Okay, confession time. I'm quite introverted, and while I don't consider myself a misanthrope, I'm not overly impressed by what I observe as general human nature. Fortunately, there are some shining exceptions. The late Nelson Mandela is a recent example. The propensity of people to aid one another at times of disaster is another.
Further, I have fierce affection for my family and a few friends. Likewise, most people with whom I come in casual contact seem nice enough. But I'm seriously irritated by the apparently overwhelming distribution of bigotry, willful ignorance, dishonesty, self-absorption, violence and greed portrayed in the daily news. Not to mention all the violence, oppression, and general horror with which the historical record is replete.
I lay considerable store by rationality and objective truth. Obviously, I'm as subject to confirmation bias, intellectual laziness, and prejudice as other humans, but I do attempt to identify and compensate for these failings. I don't claim complete success, and doubtless some would claim I fail miserably. I do the best I can.
I have a wide range of interests, one of which is religion and Christian history in particular. My studies have led me to the conclusion that all the religions involving some sort of deity are man-made, and however emotionally satisfying they may be, their truth value is suspect to say the least. Which leads to the point of this essay after this windy introduction.

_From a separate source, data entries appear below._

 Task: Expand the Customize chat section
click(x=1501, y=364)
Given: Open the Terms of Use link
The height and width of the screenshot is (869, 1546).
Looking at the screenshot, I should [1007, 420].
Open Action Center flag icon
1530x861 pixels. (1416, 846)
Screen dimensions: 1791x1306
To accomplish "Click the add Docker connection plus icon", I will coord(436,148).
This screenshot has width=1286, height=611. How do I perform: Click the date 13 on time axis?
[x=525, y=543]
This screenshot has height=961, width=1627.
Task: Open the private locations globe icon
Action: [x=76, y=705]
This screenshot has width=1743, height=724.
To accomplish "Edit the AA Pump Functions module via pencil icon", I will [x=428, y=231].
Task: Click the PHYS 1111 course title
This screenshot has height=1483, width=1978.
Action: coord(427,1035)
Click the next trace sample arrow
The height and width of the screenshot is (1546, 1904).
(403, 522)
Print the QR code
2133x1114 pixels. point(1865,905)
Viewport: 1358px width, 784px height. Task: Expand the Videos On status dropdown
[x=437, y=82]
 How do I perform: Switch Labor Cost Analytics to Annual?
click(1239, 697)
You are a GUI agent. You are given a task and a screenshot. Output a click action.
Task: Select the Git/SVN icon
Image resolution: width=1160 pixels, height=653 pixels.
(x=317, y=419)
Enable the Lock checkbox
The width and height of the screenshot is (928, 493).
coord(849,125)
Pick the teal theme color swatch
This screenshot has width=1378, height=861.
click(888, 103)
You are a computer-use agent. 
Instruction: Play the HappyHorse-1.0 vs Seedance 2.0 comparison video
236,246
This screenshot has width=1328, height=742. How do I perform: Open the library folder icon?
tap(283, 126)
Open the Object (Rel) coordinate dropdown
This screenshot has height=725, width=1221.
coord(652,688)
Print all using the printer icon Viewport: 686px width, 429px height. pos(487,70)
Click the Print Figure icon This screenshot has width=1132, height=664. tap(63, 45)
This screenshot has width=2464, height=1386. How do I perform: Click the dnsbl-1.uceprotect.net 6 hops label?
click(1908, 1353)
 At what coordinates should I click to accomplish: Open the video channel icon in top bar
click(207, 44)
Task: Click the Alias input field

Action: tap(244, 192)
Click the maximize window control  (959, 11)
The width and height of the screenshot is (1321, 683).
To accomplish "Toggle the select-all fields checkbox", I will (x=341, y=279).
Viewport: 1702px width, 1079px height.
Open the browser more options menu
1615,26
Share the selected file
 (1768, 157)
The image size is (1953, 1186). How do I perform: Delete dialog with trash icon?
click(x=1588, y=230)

It follows that I tend to be annoyed, rather than moved, by all the hoopla surrounding Christmas. I cannot get excited over the celebration of the purported birth of the mythical god-man propounded by Paul and his successors. Short digression: it's irrelevant whether or not there was an historical mendicant preacher named Yeshua bin Yusef. That person, if he existed, was a believing, observant Jew, and he would have been appalled by the baroque myth the Church Fathers built in his name. Probably especially their co-opting the Roman pagan festival of Saturnalia for the celebration of his birth.
And yet – and yet – there's one relatively recent Christmas tradition which can move me. “A Christmas Carol,” (Dickens' novella, not the music – “Carol of the Bells” and “The Little Drummer Boy” can get on my last nerve), no matter how many times I have read it and seen it performed as a play or film, can have me on the verge of tears.
Why should this resonate with me so powerfully? Well, I suppose you could say I was fixated on the work by playing Bob Cratchit as a 5th grader in an elementary school production. But I think it goes deeper than that.
I think the theme of redemption – of a sea change for the better – appeals to me viscerally. I want to believe such change is possible, and not only for the individual. I want to believe our better angels can prevail and that we can make this into a more just and gentle society, however overwhelming the evidence to the contrary. I want to believe humans world-wide can come to their senses, recognize the suicidal course we are on, and work cooperatively to avoid the worst consequences of our past actions.
My intellect, of course, says “fat chance.” But even a fat chance is a chance. Occasionally long-shots do come home. So it's Christmas time. I saw the TV production with Patrick Stewart as Scrooge last night. Scrooge changed, and Tiny Tim lived. And I get emotional at the memory.
So, against my better judgment, I'll echo Tiny Tim. God bless us, every one.